The lottery is the name of several types of gambling games in which people pay to purchase numbered tickets, or slips of paper with numbers printed on them, and hope to win prizes if the numbers match those drawn at random. It is a form of gambling that has been around for thousands of years. It has been used for everything from determining the distribution of property in ancient Israel to giving away slaves in Roman times. It is also an element of many modern social arrangements, from a random drawing for units in a subsidized housing block to kindergarten placements in a reputable public school.
The modern state-run lotteries first came to prominence in the nineteen-sixties, at a time when America’s postwar prosperity began to collapse under the weight of population growth, rising inflation, and the cost of the Vietnam War. Many states, particularly those with generous social safety nets, found it difficult to balance the budget without raising taxes or cutting services, which would be wildly unpopular with voters. In this atmosphere, the lottery emerged as a “budgetary miracle,” Cohen writes, a way for politicians to get new revenues without risking voter punishment.
In their early days, advocates of the lottery dismissed longstanding ethical objections and argued that since people were going to gamble anyway, governments might as well pocket the profits. The argument made sense on its face but was flawed, and it led to a series of abuses that strengthened opponents’ arguments.
Today, state lotteries are run as businesses, and they seek to maximize revenues. As a result, they spend huge sums on advertising and try to persuade as many people as possible to buy tickets. This marketing often comes at the expense of the poor and vulnerable, and it can even promote gambling addiction. Yet the state has an interest in the welfare of its citizens, and promoting gambling seems at odds with that goal.
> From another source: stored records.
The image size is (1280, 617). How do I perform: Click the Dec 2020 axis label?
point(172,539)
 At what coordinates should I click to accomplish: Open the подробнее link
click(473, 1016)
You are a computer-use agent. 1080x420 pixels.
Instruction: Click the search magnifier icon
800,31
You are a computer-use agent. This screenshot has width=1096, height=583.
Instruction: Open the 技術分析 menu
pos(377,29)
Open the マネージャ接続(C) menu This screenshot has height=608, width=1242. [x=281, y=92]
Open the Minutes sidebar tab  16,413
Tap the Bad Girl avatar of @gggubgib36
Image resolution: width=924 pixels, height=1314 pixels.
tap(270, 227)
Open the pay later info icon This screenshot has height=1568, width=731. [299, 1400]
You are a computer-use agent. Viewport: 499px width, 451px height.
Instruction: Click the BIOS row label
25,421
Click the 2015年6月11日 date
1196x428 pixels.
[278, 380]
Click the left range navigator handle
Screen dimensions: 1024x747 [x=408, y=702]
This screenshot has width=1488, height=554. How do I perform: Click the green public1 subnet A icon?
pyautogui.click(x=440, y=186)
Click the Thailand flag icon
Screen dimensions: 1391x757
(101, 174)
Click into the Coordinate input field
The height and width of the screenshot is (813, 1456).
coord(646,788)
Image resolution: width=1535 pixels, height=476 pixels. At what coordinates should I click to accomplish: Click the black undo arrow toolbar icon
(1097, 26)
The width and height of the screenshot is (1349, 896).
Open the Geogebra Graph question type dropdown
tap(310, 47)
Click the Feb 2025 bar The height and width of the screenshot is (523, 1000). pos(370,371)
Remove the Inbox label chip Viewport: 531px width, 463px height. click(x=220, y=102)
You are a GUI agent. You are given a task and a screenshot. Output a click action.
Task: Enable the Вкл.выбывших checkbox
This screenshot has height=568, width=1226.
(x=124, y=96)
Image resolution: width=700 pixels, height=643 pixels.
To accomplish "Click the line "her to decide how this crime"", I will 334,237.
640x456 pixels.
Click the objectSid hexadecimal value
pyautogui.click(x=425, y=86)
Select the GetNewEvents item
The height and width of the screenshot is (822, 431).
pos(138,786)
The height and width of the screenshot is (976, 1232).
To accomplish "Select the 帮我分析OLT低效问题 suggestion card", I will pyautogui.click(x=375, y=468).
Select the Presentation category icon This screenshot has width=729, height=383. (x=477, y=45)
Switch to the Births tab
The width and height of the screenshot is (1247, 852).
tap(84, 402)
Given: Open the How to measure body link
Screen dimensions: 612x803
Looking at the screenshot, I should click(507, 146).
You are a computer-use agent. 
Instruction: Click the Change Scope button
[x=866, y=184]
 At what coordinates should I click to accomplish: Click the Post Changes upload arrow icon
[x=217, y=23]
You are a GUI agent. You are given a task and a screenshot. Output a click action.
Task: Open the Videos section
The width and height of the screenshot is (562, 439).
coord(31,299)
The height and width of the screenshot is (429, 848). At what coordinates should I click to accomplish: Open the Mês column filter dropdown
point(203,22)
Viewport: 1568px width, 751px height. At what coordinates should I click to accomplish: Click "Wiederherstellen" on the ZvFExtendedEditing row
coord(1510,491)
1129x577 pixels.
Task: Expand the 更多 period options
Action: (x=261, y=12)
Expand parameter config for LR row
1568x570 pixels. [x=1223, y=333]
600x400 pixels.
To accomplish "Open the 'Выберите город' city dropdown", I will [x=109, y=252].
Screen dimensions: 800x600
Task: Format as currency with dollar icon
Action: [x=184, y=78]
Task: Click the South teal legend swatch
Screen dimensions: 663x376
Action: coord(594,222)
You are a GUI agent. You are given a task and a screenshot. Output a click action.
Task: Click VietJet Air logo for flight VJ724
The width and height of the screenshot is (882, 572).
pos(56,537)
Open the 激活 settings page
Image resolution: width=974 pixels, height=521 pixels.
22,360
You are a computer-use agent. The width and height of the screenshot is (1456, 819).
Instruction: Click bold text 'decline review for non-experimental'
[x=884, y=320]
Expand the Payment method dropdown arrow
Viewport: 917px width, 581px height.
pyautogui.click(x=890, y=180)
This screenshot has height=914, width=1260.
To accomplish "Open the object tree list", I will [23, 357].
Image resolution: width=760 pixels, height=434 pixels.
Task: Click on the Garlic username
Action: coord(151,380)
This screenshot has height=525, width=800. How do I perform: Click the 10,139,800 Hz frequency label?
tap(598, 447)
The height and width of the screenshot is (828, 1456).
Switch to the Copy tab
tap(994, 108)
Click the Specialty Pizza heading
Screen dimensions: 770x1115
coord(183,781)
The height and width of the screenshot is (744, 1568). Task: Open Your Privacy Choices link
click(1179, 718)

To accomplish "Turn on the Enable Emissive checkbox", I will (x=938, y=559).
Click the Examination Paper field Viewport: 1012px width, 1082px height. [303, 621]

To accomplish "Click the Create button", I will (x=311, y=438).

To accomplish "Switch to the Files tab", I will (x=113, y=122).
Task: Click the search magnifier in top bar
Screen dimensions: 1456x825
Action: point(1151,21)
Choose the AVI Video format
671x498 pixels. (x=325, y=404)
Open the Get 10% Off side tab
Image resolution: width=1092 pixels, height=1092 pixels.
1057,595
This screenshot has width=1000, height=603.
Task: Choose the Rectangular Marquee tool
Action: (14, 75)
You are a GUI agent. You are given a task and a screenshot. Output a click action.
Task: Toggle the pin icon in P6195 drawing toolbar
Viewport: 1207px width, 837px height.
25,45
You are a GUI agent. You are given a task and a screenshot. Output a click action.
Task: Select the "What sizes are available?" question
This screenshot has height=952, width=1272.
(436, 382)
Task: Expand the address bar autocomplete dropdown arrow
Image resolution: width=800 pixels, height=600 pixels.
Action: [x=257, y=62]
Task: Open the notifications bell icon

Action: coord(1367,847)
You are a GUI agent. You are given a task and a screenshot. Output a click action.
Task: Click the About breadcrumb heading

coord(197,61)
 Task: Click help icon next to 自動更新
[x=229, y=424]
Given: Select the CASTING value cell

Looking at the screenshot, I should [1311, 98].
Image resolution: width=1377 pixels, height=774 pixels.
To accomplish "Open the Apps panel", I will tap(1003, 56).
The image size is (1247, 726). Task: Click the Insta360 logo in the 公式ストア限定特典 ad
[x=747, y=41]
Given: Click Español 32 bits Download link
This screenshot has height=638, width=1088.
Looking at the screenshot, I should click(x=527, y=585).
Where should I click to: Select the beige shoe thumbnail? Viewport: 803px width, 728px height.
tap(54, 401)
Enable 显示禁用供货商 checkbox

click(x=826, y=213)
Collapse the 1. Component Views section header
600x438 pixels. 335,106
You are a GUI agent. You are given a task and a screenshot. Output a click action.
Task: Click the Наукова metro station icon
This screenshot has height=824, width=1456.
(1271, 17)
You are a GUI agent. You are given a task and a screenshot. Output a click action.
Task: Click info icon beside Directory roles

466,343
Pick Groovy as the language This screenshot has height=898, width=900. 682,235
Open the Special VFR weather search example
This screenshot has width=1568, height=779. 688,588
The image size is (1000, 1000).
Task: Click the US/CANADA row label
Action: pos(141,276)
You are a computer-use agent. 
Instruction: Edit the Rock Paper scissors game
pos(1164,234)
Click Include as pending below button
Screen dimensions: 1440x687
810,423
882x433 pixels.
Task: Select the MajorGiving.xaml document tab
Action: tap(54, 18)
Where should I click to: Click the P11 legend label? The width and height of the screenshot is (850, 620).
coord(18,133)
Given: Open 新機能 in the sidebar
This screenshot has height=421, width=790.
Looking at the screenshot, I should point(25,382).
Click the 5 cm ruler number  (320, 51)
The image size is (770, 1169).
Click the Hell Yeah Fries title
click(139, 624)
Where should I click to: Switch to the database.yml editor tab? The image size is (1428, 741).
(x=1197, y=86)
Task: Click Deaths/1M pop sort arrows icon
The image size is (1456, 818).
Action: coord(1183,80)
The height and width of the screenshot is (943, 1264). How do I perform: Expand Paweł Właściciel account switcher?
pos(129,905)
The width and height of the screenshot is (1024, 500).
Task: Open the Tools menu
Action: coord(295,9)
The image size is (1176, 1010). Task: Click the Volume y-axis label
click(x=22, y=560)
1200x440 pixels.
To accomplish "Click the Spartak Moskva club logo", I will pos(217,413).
Despite their ubiquity, few states have a coherent gambling or lottery policy. The decisions about how to operate a lottery are made piecemeal and incrementally, with little general oversight. Authority over the industry is fragmented between multiple agencies and partisans of various parties often jostle for control, with the result that few lotteries have coherent policies or programs. In addition, the business of a lottery is constantly changing, with officials seeking out new games, new strategies, and new ways to sell them. This tinkering undermines the ability of the lottery to provide a stable base of revenue. In a world where states are increasingly dependent on erratic revenue sources, that could be dangerous.